By Doug Gollan, August 19, 2021

In the latest updates from WingX and Tuvoli, private aviation flying continues to spike to historic levels

If you work in private aviation, chances are you are weary of the record demand. The latest reports from WingX and Tuvoli indicate you won’t be getting any rest soon.

According to WingX, private aviation flights this month are running 17% ahead of 2019’s pre-pandemic levels. Charter operators flew 30% more sectors so far in August compared to the same period two years ago. Fractional operators are up 25%.

Bigger is hotter! Ultra-long-range jets are flying 25% more segment than in August 2019. Super midsize jets are up by 22%. Gulfstream 650 flights are up 65% compared to August 2019 and 54% in hours flown.

Despite new restrictions related to the covid delta virus California has replaced Florida as the busiest state for private jet flights in August. Flights are up 15% compared to August 2019.

The Sunshine State has dropped back to third, behind Texas. Still, flights from Florida are up, 34% higher than two years ago.

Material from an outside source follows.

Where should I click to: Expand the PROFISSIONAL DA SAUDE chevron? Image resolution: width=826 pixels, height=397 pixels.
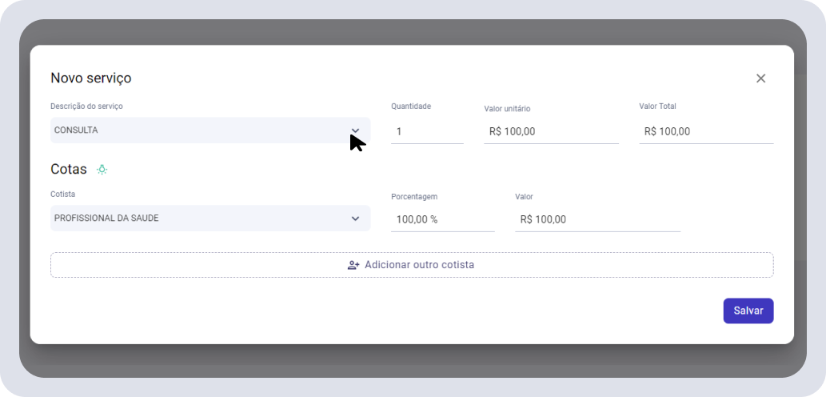point(356,219)
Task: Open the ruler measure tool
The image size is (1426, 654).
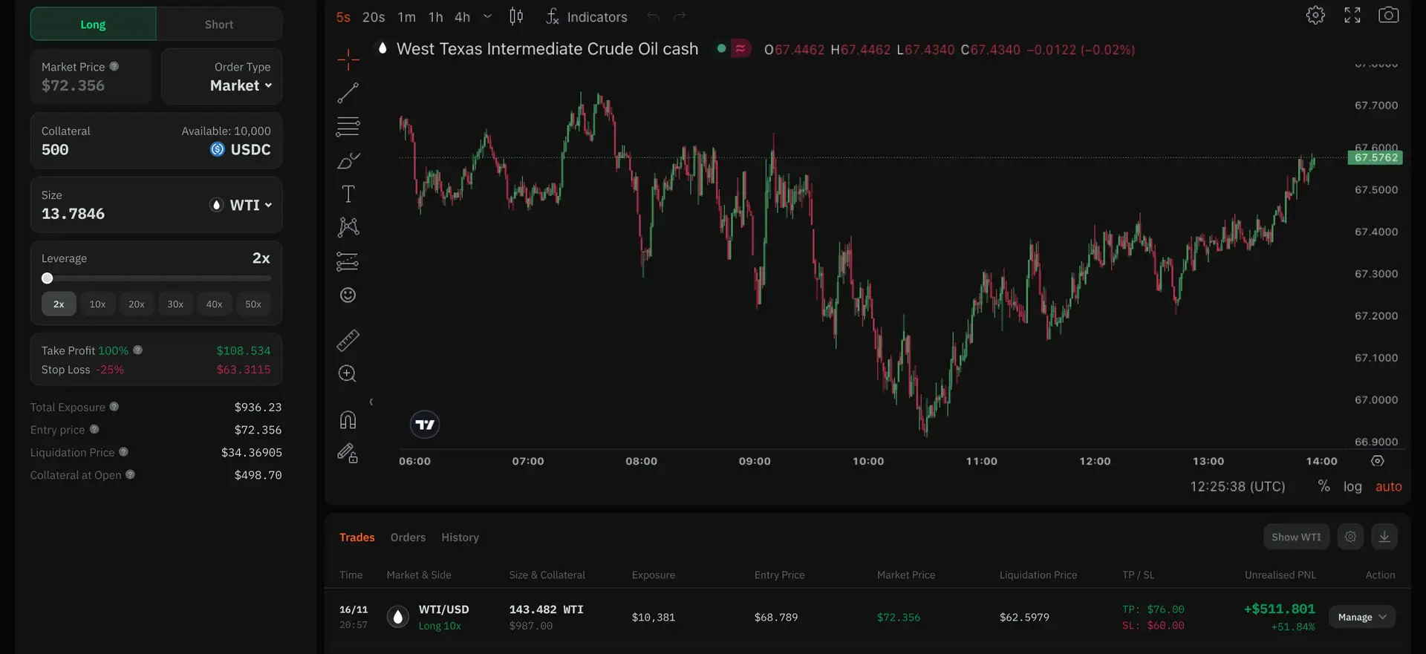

The spiking numbers are up despite lagging international flying, down 3% versus two years ago in August. However, Mexico is countering the trend, up 12%.

Richard Koe, WingX’s managing director, says, “August is seeing the same stellar growth in business jet demand as we saw in July…The demand is clearly leisure-focused and rather seasonal, but the longer it endures, the more bizav looks to be on a sustainable growth path.”

WingX is not alone. Greg Johnson, CEO of Tuvoli, which processes payments between brokers and operators, says, “At the mid-point in August, we’re seeing a pretty consistent trend that started in early July where daily (Part 135 charter) flight hours fall in the high 4,000s to high 5,000s depending on the day of the week. This is creeping up to almost 30% above 2019 levels.”

Too much growth?

Still, it’s not all good news. Johnson echos our report on the new rules for private jet travelers. He says, “Companies are reluctant to add staff to keep up with the additional demand, knowing that volume can turn on a dime. I am now hearing that more companies believe this volume will stick, and they are adding people to keep up. Of course, with more flying, the aircraft themselves are requiring more maintenance, and it’s getting hard to get slots in maintenance shops and/or to get parts.”

Assessing the situation, he notes, “The fact is that our industry is used to seeing low single-digit growth rates, and as good a problem as this is, we’re just not prepared for this type of year over year growth. Throw in some pandemic-related complexities, and it’s a challenging operating environment.”